— Prompt —
Only the lines of the data holding the string "computer" need to be returned.

++++++

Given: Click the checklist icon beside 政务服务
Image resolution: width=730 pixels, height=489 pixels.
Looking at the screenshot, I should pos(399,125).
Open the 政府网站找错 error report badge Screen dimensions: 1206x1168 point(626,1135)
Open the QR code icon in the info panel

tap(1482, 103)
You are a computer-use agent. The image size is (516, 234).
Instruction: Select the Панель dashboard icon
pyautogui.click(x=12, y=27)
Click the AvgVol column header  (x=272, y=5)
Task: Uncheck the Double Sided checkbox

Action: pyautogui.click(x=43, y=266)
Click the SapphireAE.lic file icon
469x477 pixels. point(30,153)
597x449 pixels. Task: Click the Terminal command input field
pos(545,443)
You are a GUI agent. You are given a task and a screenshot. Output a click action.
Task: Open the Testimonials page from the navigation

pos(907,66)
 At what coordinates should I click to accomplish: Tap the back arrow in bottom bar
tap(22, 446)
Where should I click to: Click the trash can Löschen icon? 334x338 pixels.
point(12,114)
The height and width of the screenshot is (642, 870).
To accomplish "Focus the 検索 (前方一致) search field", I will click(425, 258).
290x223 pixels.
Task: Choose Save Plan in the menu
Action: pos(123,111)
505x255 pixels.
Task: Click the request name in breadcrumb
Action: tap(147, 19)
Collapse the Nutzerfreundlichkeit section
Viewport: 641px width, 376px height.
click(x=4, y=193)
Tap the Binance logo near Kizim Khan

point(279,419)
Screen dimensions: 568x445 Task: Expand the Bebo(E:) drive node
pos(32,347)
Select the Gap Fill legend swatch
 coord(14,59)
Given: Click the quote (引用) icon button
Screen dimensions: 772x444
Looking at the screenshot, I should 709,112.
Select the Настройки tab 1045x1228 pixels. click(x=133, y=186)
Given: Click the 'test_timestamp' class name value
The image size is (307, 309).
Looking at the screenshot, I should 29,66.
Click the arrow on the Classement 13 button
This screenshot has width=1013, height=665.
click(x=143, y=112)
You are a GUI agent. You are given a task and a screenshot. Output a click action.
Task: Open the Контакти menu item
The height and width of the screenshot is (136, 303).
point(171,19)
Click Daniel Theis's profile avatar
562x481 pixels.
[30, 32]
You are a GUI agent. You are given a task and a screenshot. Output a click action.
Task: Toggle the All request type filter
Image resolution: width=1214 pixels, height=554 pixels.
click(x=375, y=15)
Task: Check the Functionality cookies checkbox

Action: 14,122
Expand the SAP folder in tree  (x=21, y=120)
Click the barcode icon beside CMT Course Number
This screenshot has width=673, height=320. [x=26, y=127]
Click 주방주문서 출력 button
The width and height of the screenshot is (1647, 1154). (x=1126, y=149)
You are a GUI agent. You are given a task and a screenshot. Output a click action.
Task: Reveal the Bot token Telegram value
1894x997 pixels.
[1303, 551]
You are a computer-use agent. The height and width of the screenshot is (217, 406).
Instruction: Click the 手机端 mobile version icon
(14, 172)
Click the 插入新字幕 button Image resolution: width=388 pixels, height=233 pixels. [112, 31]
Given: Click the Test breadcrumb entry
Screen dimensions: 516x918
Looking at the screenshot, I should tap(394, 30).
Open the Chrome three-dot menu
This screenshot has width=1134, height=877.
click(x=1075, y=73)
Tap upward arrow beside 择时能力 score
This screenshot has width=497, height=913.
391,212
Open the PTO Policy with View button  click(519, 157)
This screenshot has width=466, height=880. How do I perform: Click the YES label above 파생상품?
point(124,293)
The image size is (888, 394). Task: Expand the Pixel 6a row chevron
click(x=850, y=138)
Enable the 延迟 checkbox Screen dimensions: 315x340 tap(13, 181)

++++++

— Your response —
You are a computer-use agent. The image size is (516, 234).
You are a computer-use agent. The height and width of the screenshot is (217, 406).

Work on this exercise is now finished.